▶ _RECORDS FOR PROCESSING_
• • • •

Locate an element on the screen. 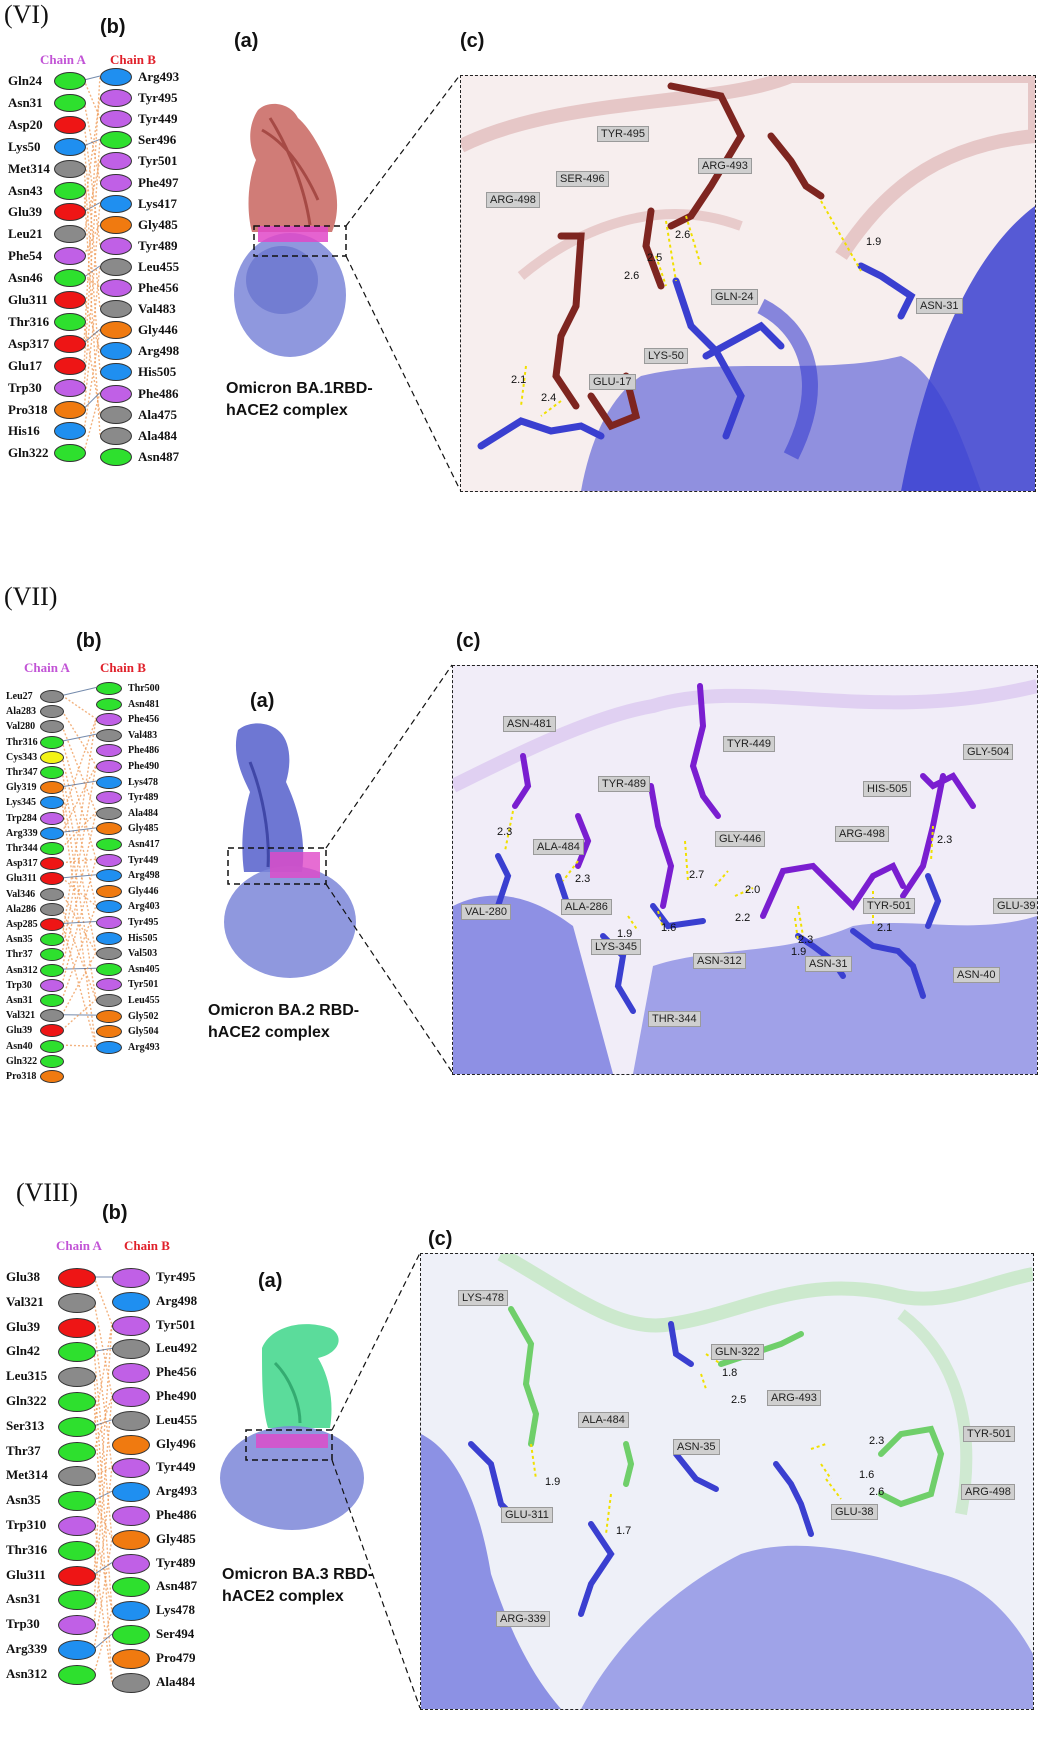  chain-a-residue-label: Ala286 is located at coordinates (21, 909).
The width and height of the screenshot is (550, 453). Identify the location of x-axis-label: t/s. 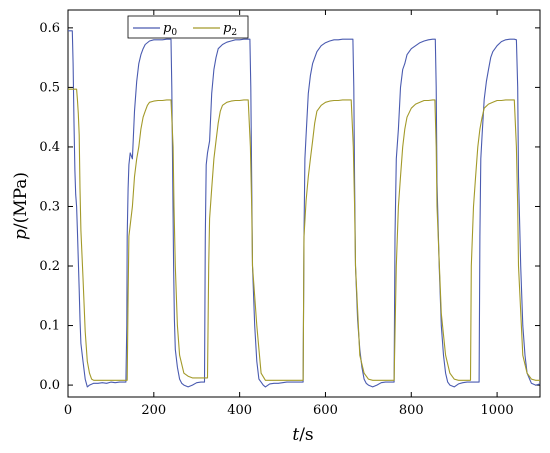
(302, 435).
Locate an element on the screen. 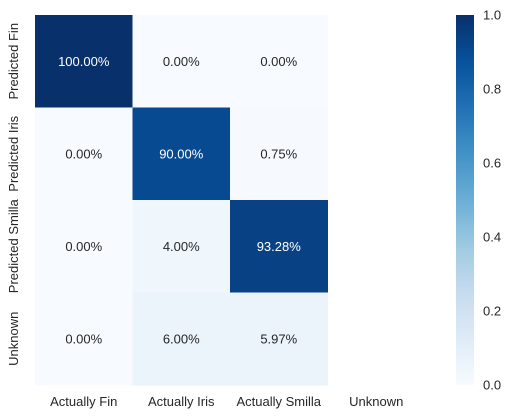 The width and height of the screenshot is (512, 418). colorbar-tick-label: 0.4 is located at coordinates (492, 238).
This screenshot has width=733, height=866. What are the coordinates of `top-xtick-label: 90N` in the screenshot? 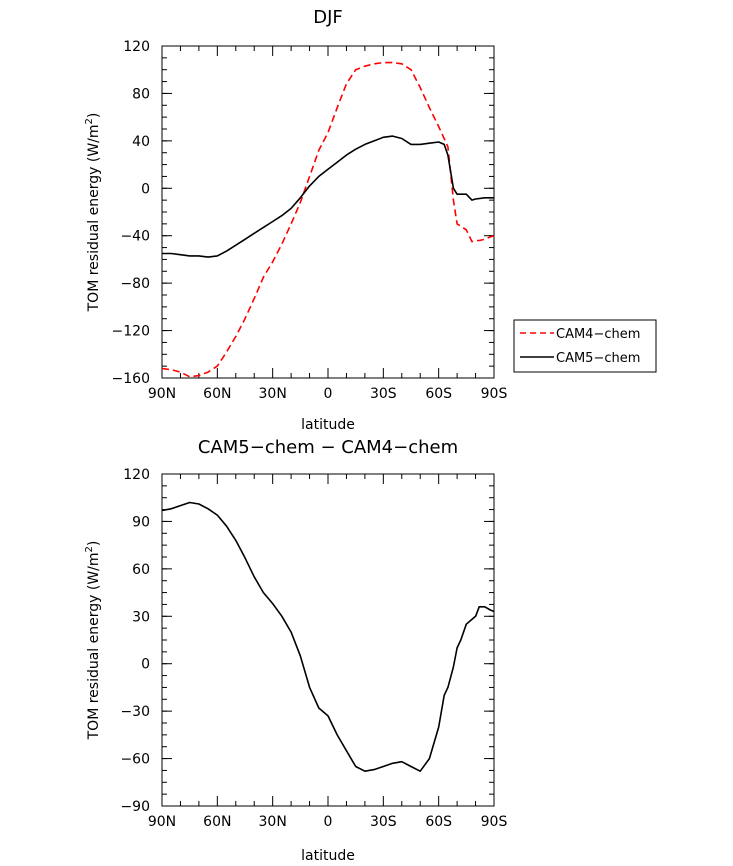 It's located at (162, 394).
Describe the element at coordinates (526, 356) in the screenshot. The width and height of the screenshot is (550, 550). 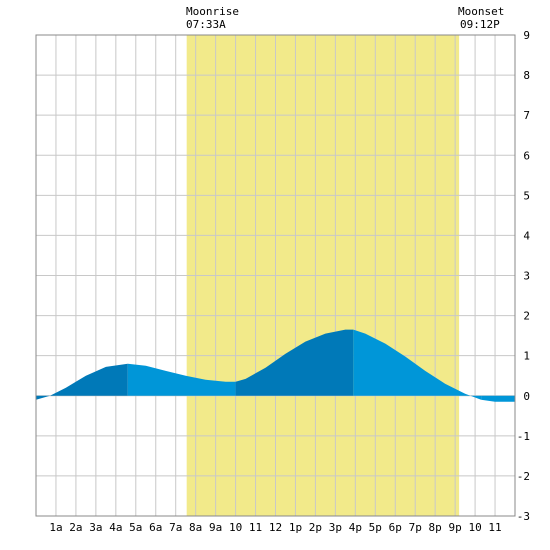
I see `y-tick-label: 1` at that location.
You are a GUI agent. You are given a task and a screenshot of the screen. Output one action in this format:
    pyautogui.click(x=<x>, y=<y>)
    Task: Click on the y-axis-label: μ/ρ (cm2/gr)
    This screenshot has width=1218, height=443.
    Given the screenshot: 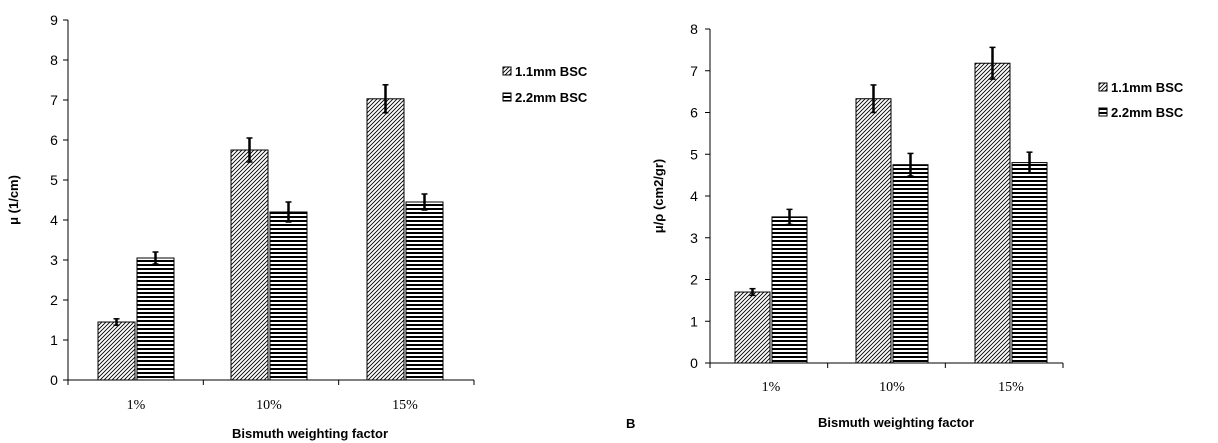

• • • •

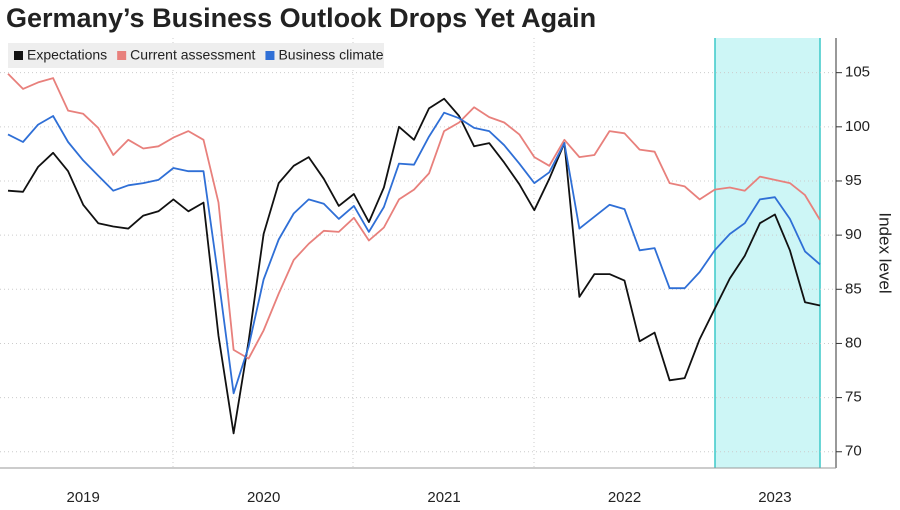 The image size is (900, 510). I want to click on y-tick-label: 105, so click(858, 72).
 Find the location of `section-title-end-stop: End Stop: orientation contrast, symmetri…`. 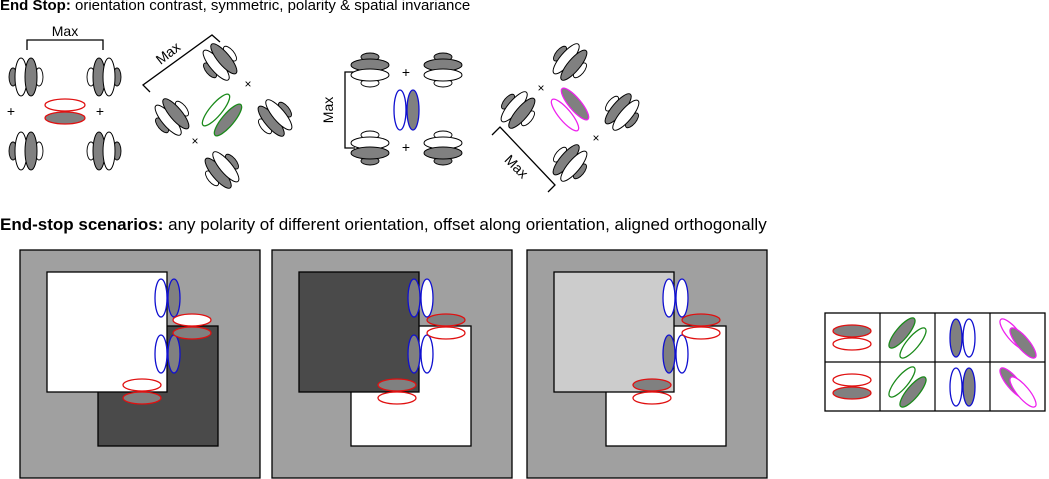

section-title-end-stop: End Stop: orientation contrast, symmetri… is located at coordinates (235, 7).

• • • •

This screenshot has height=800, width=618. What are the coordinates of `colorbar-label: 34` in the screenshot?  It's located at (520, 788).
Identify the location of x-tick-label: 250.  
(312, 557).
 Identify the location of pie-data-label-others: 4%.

• • • •

▶ _INSTRUCTIONS FOR THE TASK_
Copy the rows word for word, starting with the line that contains "Identify the location of x-tick-label: 250." and going on through the line that contains "Identify the location of pie-data-label-others: 4%.".

▶ _WRITTEN REPLY_
Identify the location of x-tick-label: 250.  
(312, 557).
 Identify the location of pie-data-label-others: 4%.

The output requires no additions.